Amigos, no tengo ni idea de qué escribir ahora mismo. Llevo media hora mirando al ordenador y no me sale nada. En serio, ¿qué voy a escribir? Si cualquier cosa que diga se va a quedar corta para expresar lo especial que es este momento para mí y todos los colchoneros. La emoción, la locura, la pasión… Sé que muchos esperarías de mí un artículo super emotivo, pero es que las palabras no le harían justicia. Ni mías, ni del mejor escritor. El Atlético de Madrid está por encima de la poesía. Pero todos sabéis a lo que me refiero: PASIÓN. En mayúsculas.

Si me permitís bromear un poco, esta fue mi primera temporada como Embajador de La Liga y logramos el título. ¡Me lo apunto en el currículum! El sábado tuve el honor de asistir al partido en Valladolid como embajador. Estaba muy nervioso, ansioso, pero con confianza de que nuestro equipo lo lograría. Cuando los pucelanos marcaron su gol no aguanté en el asiento. Necesitaba ver el partido de pie. Me fui dentro del estadio a una salita para ver allí el resto del partido. En mis redes sociales podéis ver cómo reaccioné al gol de Suárez y cómo fue mi encuentro después con el gran Cholo Simeone, el Menino de Oro João Félix y nuestro gran capitán y enorme líder Koke. Cuando veo esos videos mi pobre corazón sigue revolucionándose como si les tuviera delante de mí.

En redes sociales estos días he leído muchos comentarios, especialmente de jóvenes, que me decían: “Es increíble como puedes sentir tantos los colores siendo extranjero” o “portugués, eres más colchonero que muchos que han mamado el club desde la cuna”. Comentarios que me sacan una sonrisa. Es normal que muchos de ellos no conozcan mi historia. Empecé siendo jugador, luego me convertí en capitán, cuando me retiré pasé a ser embajador, y volví como director deportivo para ayudar a sacar al club del infierno de Segunda división. En las buenas y en las malas, en la salud y en la enfermedad. Jugador, capitán, embajador y director deportivo. ¡Y hasta miembro del Frente Atletico una gloriosa noche! Chavales, ¿se os ocurre mejor curriculum colchonero? Solo me ha faltado ser utillero… y todavía estoy a tiempo de serlo. No nací siendo colchonero, pero os aseguro que me iré a la tumba con una bandera de mi Atleti.
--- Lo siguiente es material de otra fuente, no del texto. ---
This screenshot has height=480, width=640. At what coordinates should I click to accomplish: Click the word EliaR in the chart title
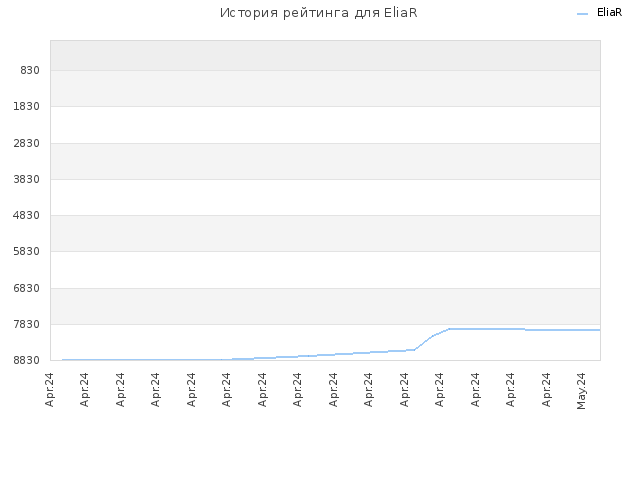(400, 13)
En momentos como este recuerdo a mi difunto padre, Zé Paulo Futre. Falleció un 30 de agosto hace dos años, mismo día en el que yo debuté oficialmente de rojiblanco en 1987. Aquel estreno hace 34 años fue el día que más feliz le vi. Allá donde esté también estará sonriendo de ver a su Atleti campeón de la mejor liga del mundo. Este título va dedicado a él y todos los que nos han dejado. Vivimos tiempos muy difíciles y nos hacéis tanta falta… Al menos nuestro equipo ha conseguido salir adelante y coronarse campeón, contra todo y contra todos. Espero que lo estéis celebrando en el tercer anfiteatro. Os echamos de menos aquí abajo. ¡Aupa Atleti siempre!